**Assignment**:
I would like the line with "Instruction: Click the" and every line after it, down to the end of the entries below, output exactly and without pictures.

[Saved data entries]
══════════════════════════════

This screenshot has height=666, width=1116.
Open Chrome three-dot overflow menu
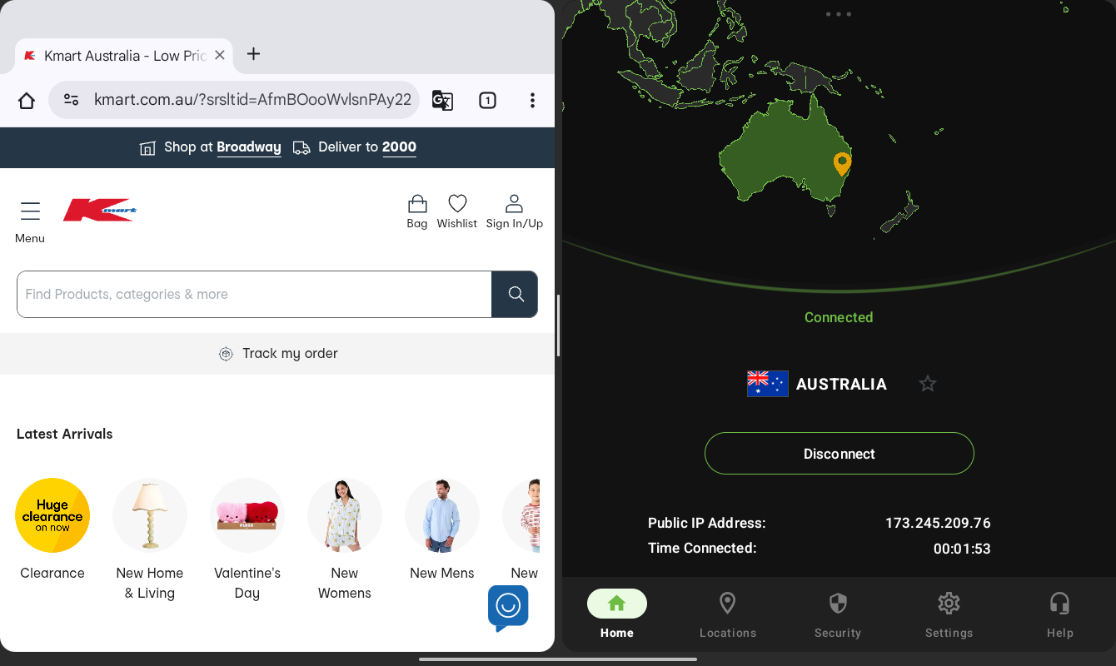click(532, 101)

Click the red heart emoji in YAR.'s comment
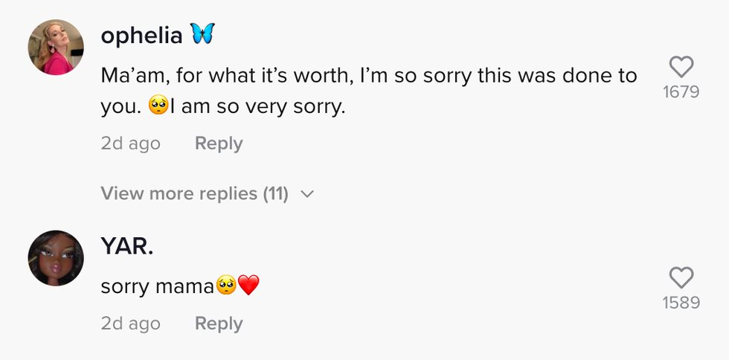(x=248, y=285)
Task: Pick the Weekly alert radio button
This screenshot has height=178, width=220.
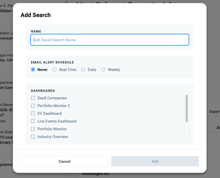Action: tap(103, 70)
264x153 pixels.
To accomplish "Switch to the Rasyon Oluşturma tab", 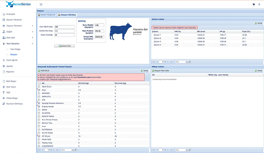I will 47,15.
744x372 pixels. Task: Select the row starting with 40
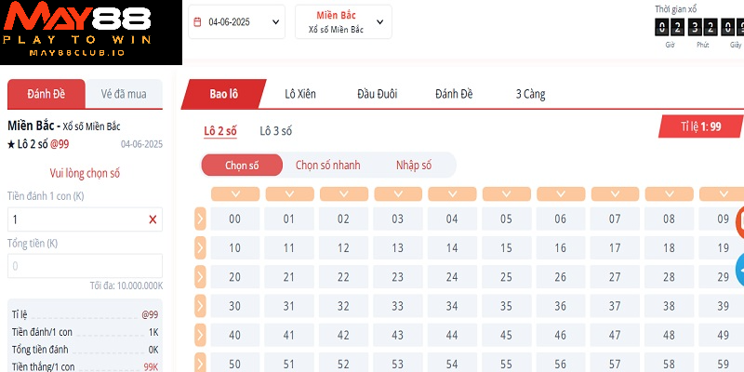[200, 334]
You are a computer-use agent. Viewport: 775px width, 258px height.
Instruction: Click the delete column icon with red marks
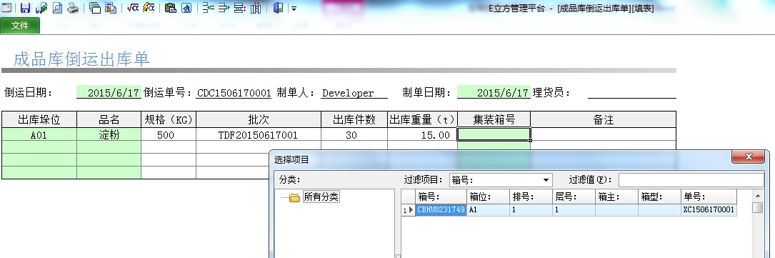pyautogui.click(x=256, y=8)
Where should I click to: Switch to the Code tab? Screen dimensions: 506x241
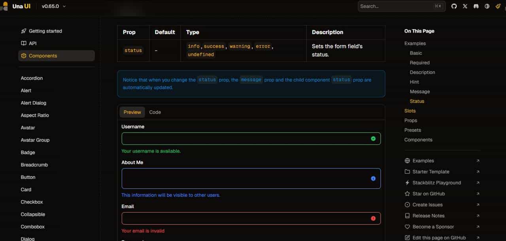[155, 112]
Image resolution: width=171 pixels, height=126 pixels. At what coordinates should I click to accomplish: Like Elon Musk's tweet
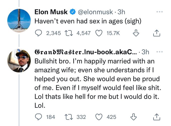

══════════════════════════════

**Solution**:
Instruction: Click the delete column icon with red marks
pyautogui.click(x=256, y=8)
Where should I click to: Switch to the Code tab? Screen dimensions: 506x241
[155, 112]
Image resolution: width=171 pixels, height=126 pixels. At what coordinates should I click to accomplish: Like Elon Musk's tweet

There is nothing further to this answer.